My last admission was 12/15/2016 (my second time at the rehab hospital). I wanted to leave the day before Christmas Eve so I would be home for Christmas, I even made a nail appointment for that day. The doctors and case manger consulted with my family and they agreed I was not well enough to go home. I was devastated. I was so upset thinking I would ruin Christmas for my children. A few times the same comments were mentioned that a healthy mom for life was more important than one holiday. So, I gave in, I agreed to a few more weeks. I was granted a room change with no roommate which was great. But I still was sad and lonely and threw myself a pity party when I was alone (ordering subs and pizza and watching Lifetime). I cried at the drop of a hat; which led to another diagnosis of Pseudobulbar palsy and more medicine.
I was sick of crying over things I had no control over and decided to be happy and excited for what I did have control over. The medicine I was given for the emotional outbursts helped my pseudobulbar palsy. I was still feeling guilty for letting my alcoholism put my health at risk and needing to rely on my family to raise my children and my husband to run a household alone. I worked hard at physical, occupational and speech therapy. I woke up early everyday and bathed and dressed myself before the change of shifts at 7AM. I ate all my meals starting with the veggies first. I regained 80% of my strength I was told by my Neurologist at my first follow up appointment on 12/29/2016. Everyday I pushed myself harder. I would find one thing that I did that day that I could not do the day before, even little things like make a ponytail.
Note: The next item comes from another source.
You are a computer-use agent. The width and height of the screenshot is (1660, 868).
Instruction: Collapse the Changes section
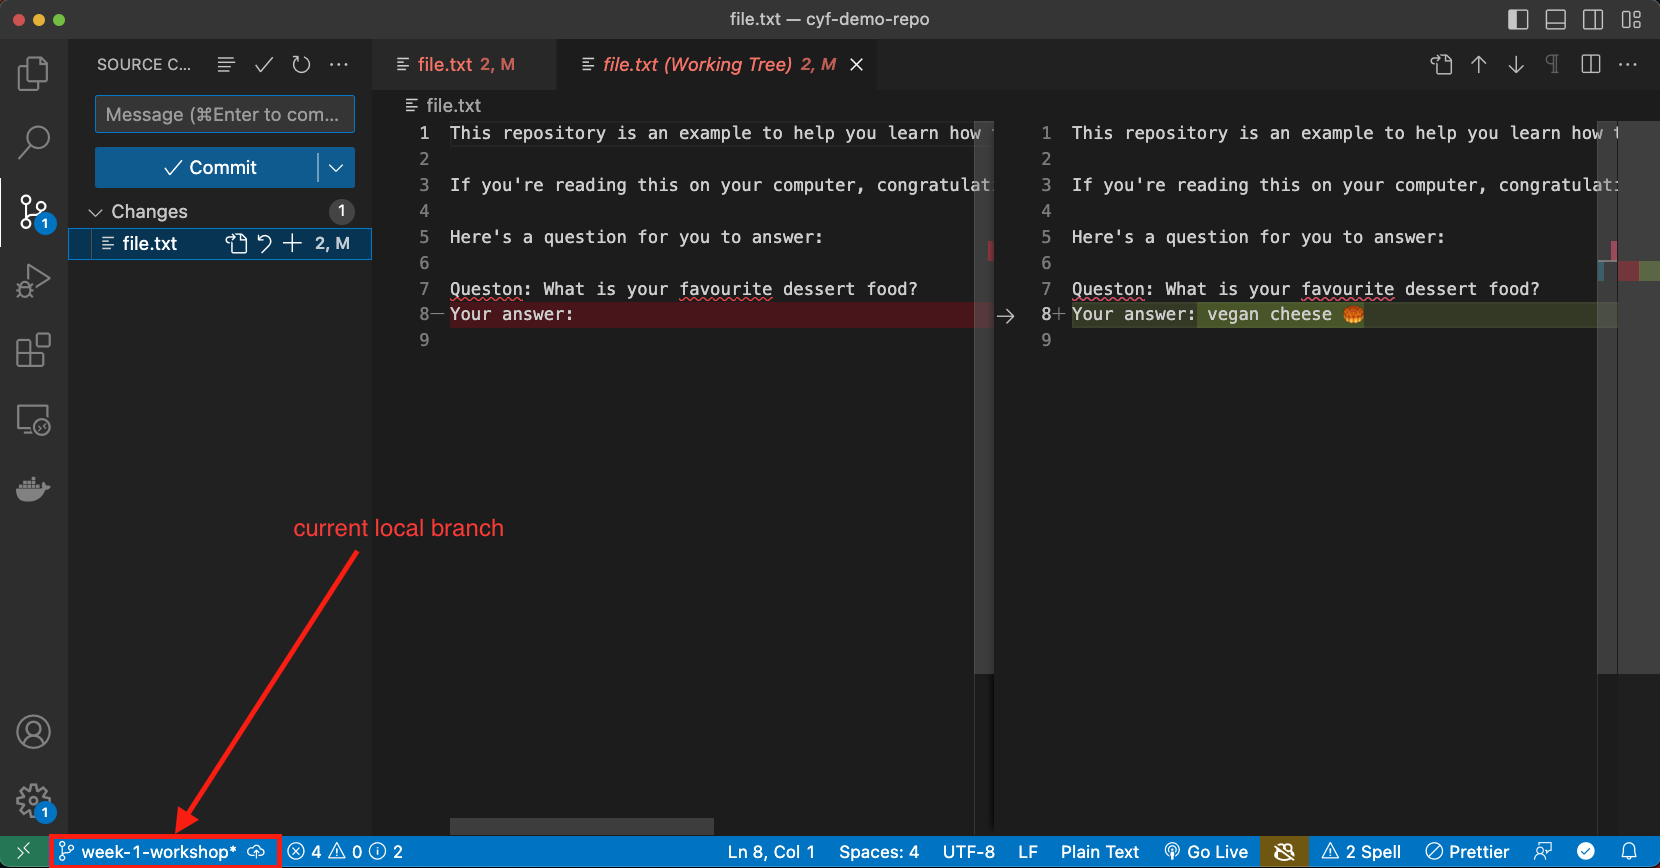(x=96, y=212)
1/8/2017- I started packing up all the clutter I had accumulated from all my hospitalizations. Clean clothes went in one bag, dirty clothes went in another. I sent my husband home that night with some bags to ease the move on the big day.
1/9/2107- I passed the checklist for occupational therapy (showering and dressing from start to finish). I passed the list for physical therapy (walking up and down stairs, getting in and out of a car, wheeling myself up a ramp, walking with a walker for 150 feet without falling). Speech was easy that day, I had to read a few articles and pronounce everything clearly (I was given a 98). Before my husband went home that night I walked alone around my room (must have been all the excitement).
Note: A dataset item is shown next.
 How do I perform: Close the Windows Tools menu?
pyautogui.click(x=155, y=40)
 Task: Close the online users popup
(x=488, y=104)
1/10/2017- My husband arrived and packed the rest of my belongings into the car. The nurses and staff received their Edible Arrangements I ordered. I said my goodbyes and went home. Did I forget to mention that I had terribly swollen ankles and feet for a few weeks, with no concrete cause. I was put on lasix, there is a joke that going pee nonstop lasts six hours (it's not funny when the car ride is 55 minutes long).